··· MATERIAL TO PROCESS ···

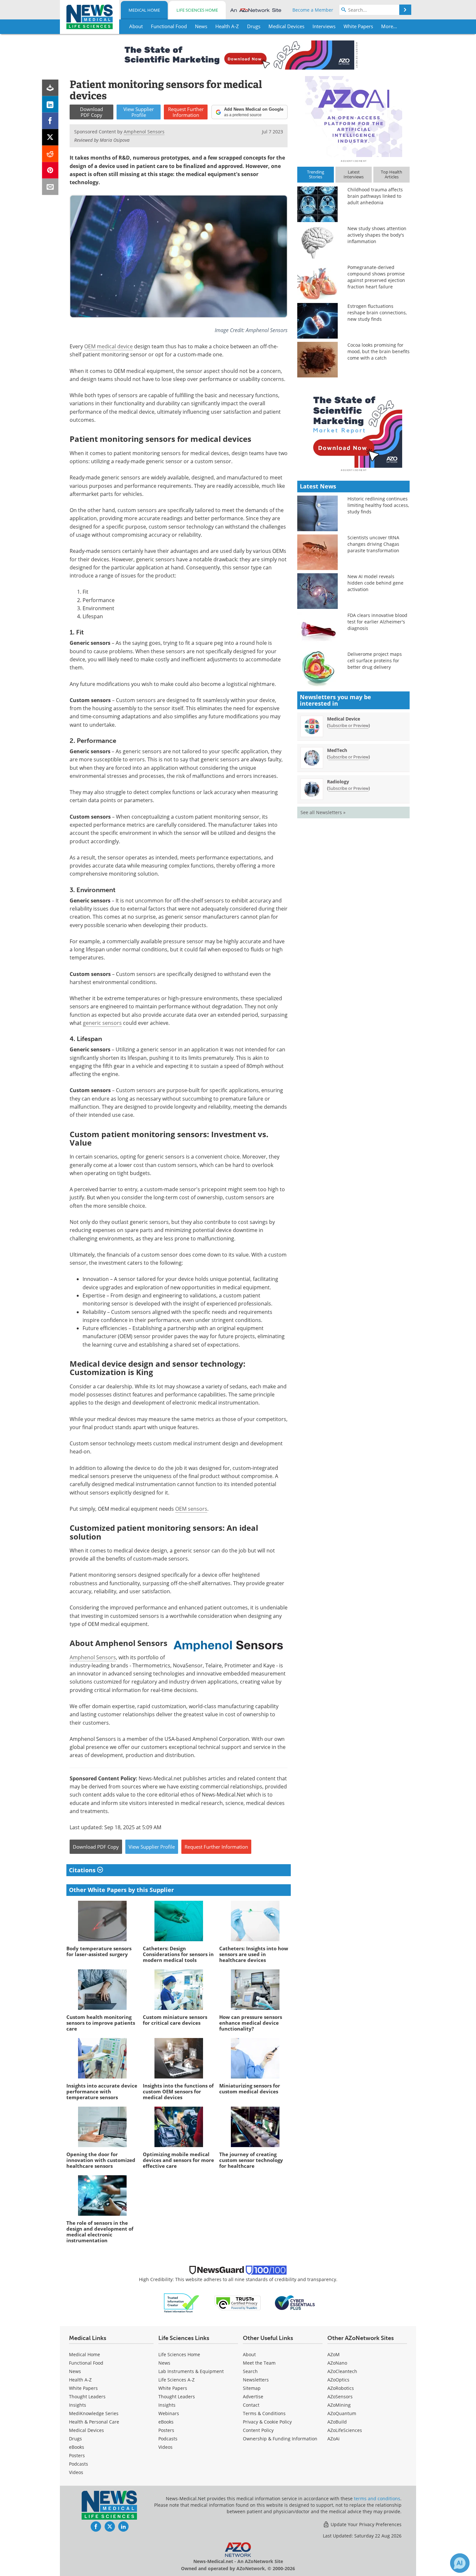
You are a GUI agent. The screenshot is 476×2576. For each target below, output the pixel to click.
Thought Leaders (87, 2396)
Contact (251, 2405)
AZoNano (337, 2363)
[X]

···

» **WHAT THE TASK ASKS**: Restate the data above word for word. Do not include the images.

» **TASK SOLUTION**:
You are a GUI agent. The screenshot is 476×2576. For each target below, output the pixel to click.
Thought Leaders (87, 2396)
Contact (251, 2405)
AZoNano (337, 2363)
[X]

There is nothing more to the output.